Top of Entries provided

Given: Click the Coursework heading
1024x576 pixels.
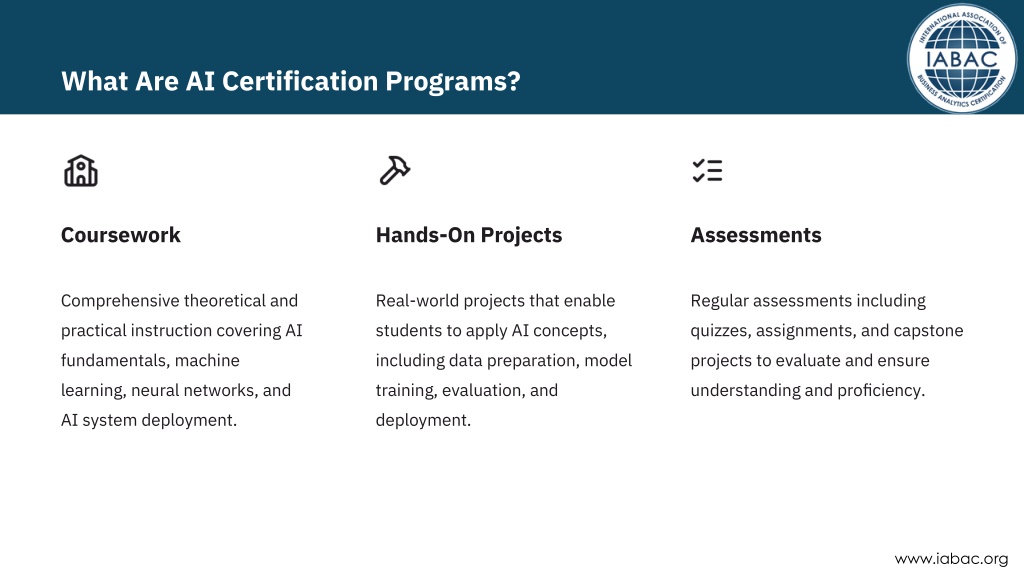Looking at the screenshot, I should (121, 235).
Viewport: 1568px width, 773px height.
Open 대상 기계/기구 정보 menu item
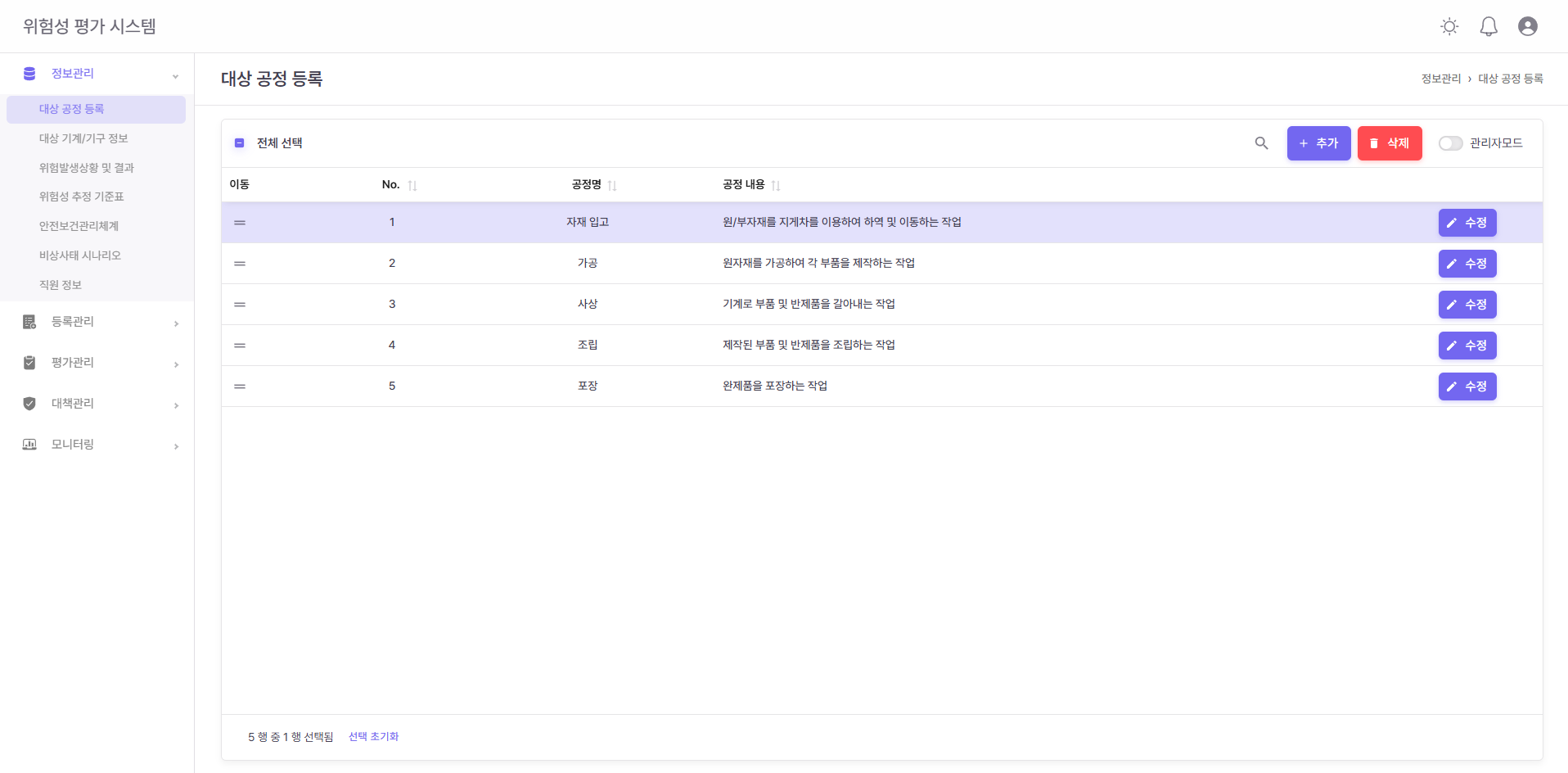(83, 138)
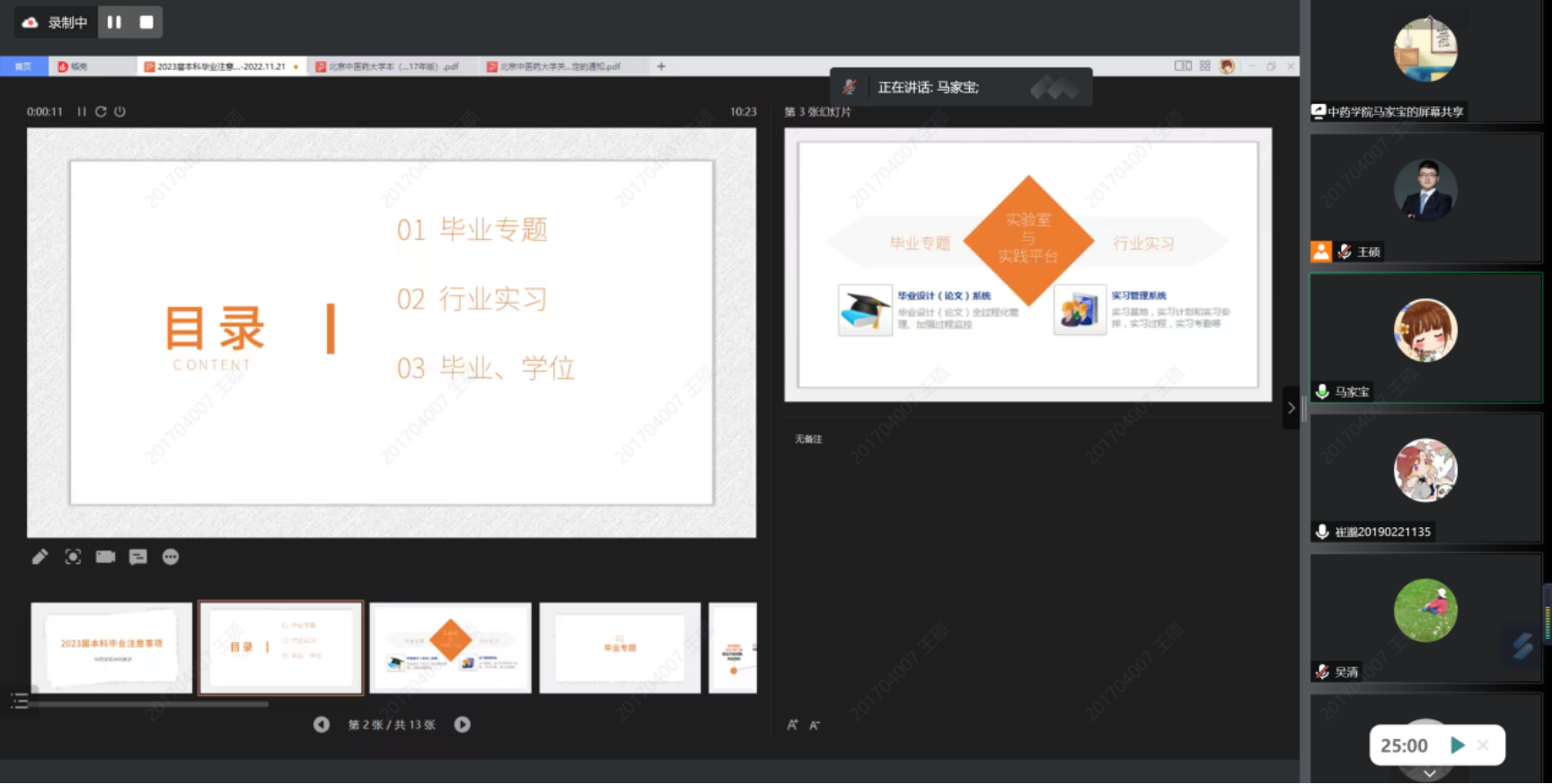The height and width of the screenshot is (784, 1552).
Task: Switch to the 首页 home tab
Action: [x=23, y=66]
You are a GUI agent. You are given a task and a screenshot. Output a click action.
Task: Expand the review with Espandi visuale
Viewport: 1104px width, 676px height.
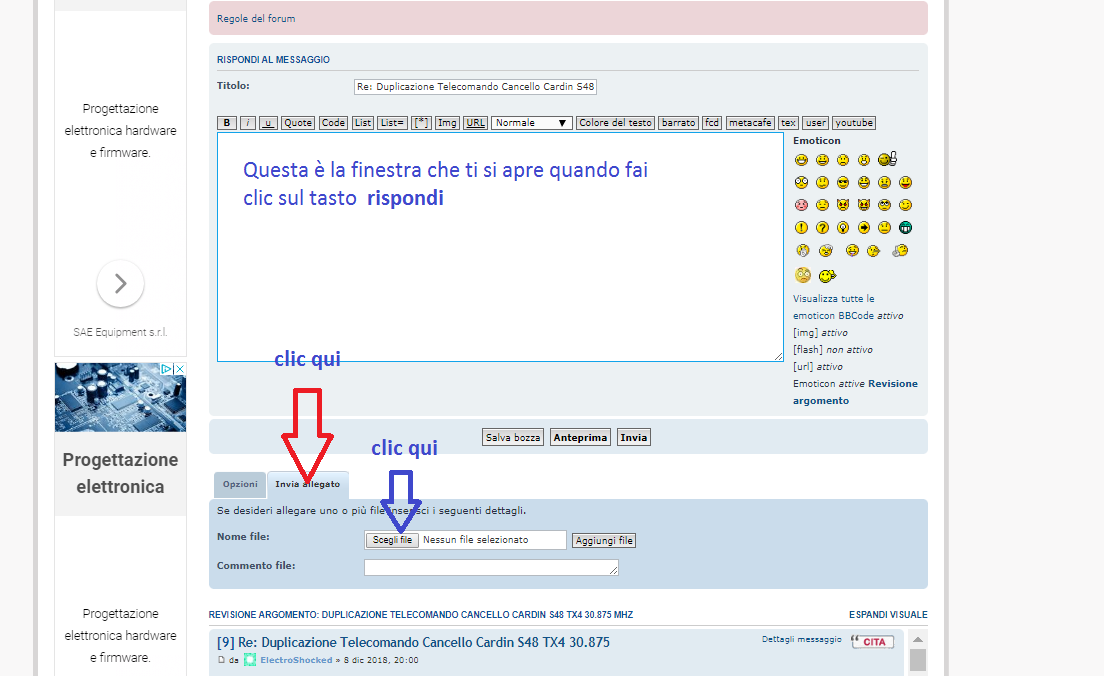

Bottom of Entries provided

#### What you should do
Could you set down word for word each line from the one holding "Task: Expand the review with Espandi visuale" through the end of the material above, without any pictures?

#### Your response
Task: Expand the review with Espandi visuale
Viewport: 1104px width, 676px height.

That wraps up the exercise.